[[ Supplied information, beginning ]]

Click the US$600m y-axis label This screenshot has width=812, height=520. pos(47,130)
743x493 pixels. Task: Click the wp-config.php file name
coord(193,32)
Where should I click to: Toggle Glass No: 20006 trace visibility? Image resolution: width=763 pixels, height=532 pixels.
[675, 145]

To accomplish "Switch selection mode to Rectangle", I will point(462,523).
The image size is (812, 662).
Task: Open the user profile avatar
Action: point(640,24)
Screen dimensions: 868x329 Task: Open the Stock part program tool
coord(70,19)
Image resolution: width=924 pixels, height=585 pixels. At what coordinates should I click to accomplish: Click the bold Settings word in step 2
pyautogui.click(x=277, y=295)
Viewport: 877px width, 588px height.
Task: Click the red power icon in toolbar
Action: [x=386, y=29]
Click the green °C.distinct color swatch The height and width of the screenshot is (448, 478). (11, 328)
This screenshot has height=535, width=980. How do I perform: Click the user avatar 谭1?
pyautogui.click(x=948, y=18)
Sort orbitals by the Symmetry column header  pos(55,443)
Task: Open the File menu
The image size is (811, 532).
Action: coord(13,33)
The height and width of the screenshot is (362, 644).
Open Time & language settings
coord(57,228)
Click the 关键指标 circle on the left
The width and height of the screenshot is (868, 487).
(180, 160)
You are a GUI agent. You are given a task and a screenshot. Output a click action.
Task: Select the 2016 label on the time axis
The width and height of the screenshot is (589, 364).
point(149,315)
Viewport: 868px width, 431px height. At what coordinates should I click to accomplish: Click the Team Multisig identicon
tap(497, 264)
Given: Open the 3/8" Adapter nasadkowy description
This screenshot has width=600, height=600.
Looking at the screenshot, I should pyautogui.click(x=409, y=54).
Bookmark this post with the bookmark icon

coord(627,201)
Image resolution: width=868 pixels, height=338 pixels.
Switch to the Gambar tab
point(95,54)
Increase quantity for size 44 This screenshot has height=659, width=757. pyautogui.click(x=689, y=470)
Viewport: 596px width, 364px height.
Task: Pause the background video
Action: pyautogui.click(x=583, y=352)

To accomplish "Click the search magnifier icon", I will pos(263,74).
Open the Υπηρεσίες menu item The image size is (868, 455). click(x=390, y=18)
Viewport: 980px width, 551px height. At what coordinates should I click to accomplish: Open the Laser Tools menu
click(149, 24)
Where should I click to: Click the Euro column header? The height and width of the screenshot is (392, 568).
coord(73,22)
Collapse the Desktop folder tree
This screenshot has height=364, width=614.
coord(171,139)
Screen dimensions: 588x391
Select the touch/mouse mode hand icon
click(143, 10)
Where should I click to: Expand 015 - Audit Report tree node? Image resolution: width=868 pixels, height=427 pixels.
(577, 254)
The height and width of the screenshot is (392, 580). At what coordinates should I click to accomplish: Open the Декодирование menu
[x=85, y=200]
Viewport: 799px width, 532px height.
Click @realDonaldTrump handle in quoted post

[[ Supplied information, end ]]

Aim of the task:
For this task, write out exactly the lines of the entries above, starting at the line with "Sort orbitals by" and ending at the line with "The height and width of the screenshot is (362, 644).", both included, and no others.

Reply:
Sort orbitals by the Symmetry column header  pos(55,443)
Task: Open the File menu
The image size is (811, 532).
Action: coord(13,33)
The height and width of the screenshot is (362, 644).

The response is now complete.